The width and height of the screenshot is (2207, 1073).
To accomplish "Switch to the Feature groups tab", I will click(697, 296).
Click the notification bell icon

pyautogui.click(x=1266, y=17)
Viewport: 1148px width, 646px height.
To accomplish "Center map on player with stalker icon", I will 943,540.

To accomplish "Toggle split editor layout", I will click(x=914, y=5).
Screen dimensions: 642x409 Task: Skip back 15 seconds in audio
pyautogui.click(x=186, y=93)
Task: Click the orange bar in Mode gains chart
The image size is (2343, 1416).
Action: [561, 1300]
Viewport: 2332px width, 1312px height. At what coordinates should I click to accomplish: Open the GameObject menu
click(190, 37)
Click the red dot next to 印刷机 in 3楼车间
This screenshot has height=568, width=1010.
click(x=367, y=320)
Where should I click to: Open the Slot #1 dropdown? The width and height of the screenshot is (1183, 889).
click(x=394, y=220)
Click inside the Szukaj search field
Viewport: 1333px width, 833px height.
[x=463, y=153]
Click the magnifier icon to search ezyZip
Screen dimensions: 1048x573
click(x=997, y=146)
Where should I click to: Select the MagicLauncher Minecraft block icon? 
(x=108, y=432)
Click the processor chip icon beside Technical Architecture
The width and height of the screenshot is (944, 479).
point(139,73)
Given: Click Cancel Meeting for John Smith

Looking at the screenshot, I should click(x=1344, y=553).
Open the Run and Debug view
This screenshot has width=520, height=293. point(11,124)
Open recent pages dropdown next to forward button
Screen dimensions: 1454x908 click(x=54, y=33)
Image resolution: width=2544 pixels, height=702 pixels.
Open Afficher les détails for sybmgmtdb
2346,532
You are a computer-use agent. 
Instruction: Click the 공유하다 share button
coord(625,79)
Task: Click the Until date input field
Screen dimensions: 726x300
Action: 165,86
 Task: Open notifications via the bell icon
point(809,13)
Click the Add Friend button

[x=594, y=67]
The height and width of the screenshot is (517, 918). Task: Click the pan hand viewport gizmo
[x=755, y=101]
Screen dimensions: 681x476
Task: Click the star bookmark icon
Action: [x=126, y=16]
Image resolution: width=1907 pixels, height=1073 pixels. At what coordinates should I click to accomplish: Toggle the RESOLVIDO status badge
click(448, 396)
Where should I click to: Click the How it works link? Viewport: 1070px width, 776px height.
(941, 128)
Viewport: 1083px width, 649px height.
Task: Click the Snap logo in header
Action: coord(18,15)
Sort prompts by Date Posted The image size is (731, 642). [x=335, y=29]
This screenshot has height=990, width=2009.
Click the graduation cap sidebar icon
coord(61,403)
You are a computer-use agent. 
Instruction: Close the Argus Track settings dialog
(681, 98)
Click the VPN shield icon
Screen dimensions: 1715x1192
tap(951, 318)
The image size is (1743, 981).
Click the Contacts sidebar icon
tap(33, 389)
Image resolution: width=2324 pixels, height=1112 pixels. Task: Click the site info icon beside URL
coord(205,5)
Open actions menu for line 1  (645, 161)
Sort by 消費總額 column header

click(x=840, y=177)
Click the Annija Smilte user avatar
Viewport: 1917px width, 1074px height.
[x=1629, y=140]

The problem
Report every line from the listing above where the string "will" can be found.

Task result
To accomplish "Switch to the Feature groups tab", I will click(697, 296).
To accomplish "Center map on player with stalker icon", I will 943,540.
To accomplish "Toggle split editor layout", I will click(x=914, y=5).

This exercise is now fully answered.